> TO DO
The required output is the full listing below, reproduced word for word.

> DATASET CONTENT
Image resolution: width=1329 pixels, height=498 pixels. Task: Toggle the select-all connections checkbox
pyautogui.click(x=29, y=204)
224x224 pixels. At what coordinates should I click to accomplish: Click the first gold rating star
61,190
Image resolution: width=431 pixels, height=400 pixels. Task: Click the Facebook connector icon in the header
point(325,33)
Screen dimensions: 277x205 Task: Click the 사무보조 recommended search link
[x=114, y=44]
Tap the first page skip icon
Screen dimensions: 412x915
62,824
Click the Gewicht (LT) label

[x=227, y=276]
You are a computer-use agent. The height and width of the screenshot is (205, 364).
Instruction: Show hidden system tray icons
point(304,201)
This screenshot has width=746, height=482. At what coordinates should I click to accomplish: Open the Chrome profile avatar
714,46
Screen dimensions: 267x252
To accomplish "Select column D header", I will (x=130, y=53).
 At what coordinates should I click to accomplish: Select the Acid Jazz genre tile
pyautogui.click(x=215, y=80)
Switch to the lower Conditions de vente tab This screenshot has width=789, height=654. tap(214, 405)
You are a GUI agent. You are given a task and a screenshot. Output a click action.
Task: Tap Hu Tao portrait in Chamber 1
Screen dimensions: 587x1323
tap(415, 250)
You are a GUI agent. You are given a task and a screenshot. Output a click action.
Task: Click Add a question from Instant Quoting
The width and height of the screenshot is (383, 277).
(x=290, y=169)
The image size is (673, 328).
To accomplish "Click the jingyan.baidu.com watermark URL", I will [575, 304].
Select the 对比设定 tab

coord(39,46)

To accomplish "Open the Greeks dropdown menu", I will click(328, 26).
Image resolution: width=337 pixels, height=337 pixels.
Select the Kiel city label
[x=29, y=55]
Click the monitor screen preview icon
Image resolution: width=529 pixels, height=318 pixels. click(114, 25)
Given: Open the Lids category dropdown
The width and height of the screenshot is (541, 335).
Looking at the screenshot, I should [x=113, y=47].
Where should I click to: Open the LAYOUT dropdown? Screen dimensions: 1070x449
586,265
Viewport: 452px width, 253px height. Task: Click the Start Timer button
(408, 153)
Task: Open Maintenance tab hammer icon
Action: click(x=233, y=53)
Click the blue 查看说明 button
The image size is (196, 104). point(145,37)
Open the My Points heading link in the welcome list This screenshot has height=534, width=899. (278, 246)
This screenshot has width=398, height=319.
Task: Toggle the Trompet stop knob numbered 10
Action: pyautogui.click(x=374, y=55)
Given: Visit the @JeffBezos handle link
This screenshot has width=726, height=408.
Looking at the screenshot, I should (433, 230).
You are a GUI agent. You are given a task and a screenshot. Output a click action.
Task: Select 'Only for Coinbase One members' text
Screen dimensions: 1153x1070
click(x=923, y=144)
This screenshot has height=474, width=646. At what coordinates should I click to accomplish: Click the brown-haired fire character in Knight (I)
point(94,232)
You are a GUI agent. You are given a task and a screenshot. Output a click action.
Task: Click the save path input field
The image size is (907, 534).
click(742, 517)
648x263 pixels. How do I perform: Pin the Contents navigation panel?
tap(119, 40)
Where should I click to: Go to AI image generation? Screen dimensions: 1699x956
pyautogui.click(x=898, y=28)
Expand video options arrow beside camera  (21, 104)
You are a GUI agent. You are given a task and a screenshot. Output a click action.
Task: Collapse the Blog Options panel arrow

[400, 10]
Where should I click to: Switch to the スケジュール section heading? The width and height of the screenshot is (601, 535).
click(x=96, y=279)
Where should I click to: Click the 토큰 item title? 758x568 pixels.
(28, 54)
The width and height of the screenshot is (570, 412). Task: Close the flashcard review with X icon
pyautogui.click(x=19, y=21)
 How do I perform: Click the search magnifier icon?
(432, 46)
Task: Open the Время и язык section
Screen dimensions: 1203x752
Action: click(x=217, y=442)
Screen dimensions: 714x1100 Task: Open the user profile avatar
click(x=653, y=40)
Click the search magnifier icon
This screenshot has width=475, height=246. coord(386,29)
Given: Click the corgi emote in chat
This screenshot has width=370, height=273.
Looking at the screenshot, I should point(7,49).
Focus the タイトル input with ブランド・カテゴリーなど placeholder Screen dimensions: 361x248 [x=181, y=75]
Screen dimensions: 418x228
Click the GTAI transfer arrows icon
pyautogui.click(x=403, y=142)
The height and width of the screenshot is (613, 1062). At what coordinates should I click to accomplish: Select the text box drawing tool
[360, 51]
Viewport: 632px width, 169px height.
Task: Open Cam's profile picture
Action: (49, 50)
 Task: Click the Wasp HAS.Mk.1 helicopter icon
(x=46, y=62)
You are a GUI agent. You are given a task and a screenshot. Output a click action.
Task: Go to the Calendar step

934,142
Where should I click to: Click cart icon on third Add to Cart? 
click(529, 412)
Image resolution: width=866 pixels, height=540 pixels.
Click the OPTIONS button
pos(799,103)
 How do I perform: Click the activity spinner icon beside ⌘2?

> SOLUTION TO THE PROBLEM
Image resolution: width=1329 pixels, height=498 pixels. Task: Toggle the select-all connections checkbox
pyautogui.click(x=29, y=204)
224x224 pixels. At what coordinates should I click to accomplish: Click the first gold rating star
61,190
Image resolution: width=431 pixels, height=400 pixels. Task: Click the Facebook connector icon in the header
point(325,33)
Screen dimensions: 277x205 Task: Click the 사무보조 recommended search link
[x=114, y=44]
Tap the first page skip icon
Screen dimensions: 412x915
62,824
Click the Gewicht (LT) label

[x=227, y=276]
You are a computer-use agent. The height and width of the screenshot is (205, 364).
Instruction: Show hidden system tray icons
point(304,201)
This screenshot has width=746, height=482. At what coordinates should I click to accomplish: Open the Chrome profile avatar
714,46
Screen dimensions: 267x252
To accomplish "Select column D header", I will (x=130, y=53).
 At what coordinates should I click to accomplish: Select the Acid Jazz genre tile
pyautogui.click(x=215, y=80)
Switch to the lower Conditions de vente tab This screenshot has width=789, height=654. tap(214, 405)
You are a GUI agent. You are given a task and a screenshot. Output a click action.
Task: Tap Hu Tao portrait in Chamber 1
Screen dimensions: 587x1323
tap(415, 250)
You are a GUI agent. You are given a task and a screenshot. Output a click action.
Task: Click Add a question from Instant Quoting
The width and height of the screenshot is (383, 277).
(x=290, y=169)
The image size is (673, 328).
To accomplish "Click the jingyan.baidu.com watermark URL", I will [575, 304].
Select the 对比设定 tab

coord(39,46)

To accomplish "Open the Greeks dropdown menu", I will click(328, 26).
Image resolution: width=337 pixels, height=337 pixels.
Select the Kiel city label
[x=29, y=55]
Click the monitor screen preview icon
Image resolution: width=529 pixels, height=318 pixels. click(114, 25)
Given: Open the Lids category dropdown
The width and height of the screenshot is (541, 335).
Looking at the screenshot, I should [x=113, y=47].
Where should I click to: Open the LAYOUT dropdown? Screen dimensions: 1070x449
586,265
Viewport: 452px width, 253px height. Task: Click the Start Timer button
(408, 153)
Task: Open Maintenance tab hammer icon
Action: click(x=233, y=53)
Click the blue 查看说明 button
The image size is (196, 104). point(145,37)
Open the My Points heading link in the welcome list This screenshot has height=534, width=899. (278, 246)
This screenshot has width=398, height=319.
Task: Toggle the Trompet stop knob numbered 10
Action: pyautogui.click(x=374, y=55)
Given: Visit the @JeffBezos handle link
This screenshot has width=726, height=408.
Looking at the screenshot, I should (433, 230).
You are a GUI agent. You are given a task and a screenshot. Output a click action.
Task: Select 'Only for Coinbase One members' text
Screen dimensions: 1153x1070
click(x=923, y=144)
This screenshot has height=474, width=646. At what coordinates should I click to accomplish: Click the brown-haired fire character in Knight (I)
point(94,232)
You are a GUI agent. You are given a task and a screenshot. Output a click action.
Task: Click the save path input field
The image size is (907, 534).
click(742, 517)
648x263 pixels. How do I perform: Pin the Contents navigation panel?
tap(119, 40)
Where should I click to: Go to AI image generation? Screen dimensions: 1699x956
pyautogui.click(x=898, y=28)
Expand video options arrow beside camera  (21, 104)
You are a GUI agent. You are given a task and a screenshot. Output a click action.
Task: Collapse the Blog Options panel arrow

[400, 10]
Where should I click to: Switch to the スケジュール section heading? The width and height of the screenshot is (601, 535).
click(x=96, y=279)
Where should I click to: Click the 토큰 item title? 758x568 pixels.
(28, 54)
The width and height of the screenshot is (570, 412). Task: Close the flashcard review with X icon
pyautogui.click(x=19, y=21)
 How do I perform: Click the search magnifier icon?
(432, 46)
Task: Open the Время и язык section
Screen dimensions: 1203x752
Action: click(x=217, y=442)
Screen dimensions: 714x1100 Task: Open the user profile avatar
click(x=653, y=40)
Click the search magnifier icon
This screenshot has width=475, height=246. coord(386,29)
Given: Click the corgi emote in chat
This screenshot has width=370, height=273.
Looking at the screenshot, I should point(7,49).
Focus the タイトル input with ブランド・カテゴリーなど placeholder Screen dimensions: 361x248 [x=181, y=75]
Screen dimensions: 418x228
Click the GTAI transfer arrows icon
pyautogui.click(x=403, y=142)
The height and width of the screenshot is (613, 1062). At what coordinates should I click to accomplish: Select the text box drawing tool
[360, 51]
Viewport: 632px width, 169px height.
Task: Open Cam's profile picture
Action: (49, 50)
 Task: Click the Wasp HAS.Mk.1 helicopter icon
(x=46, y=62)
You are a GUI agent. You are given a task and a screenshot. Output a click action.
Task: Go to the Calendar step

934,142
Where should I click to: Click cart icon on third Add to Cart? 
click(529, 412)
Image resolution: width=866 pixels, height=540 pixels.
Click the OPTIONS button
pos(799,103)
 How do I perform: Click the activity spinner icon beside ⌘2?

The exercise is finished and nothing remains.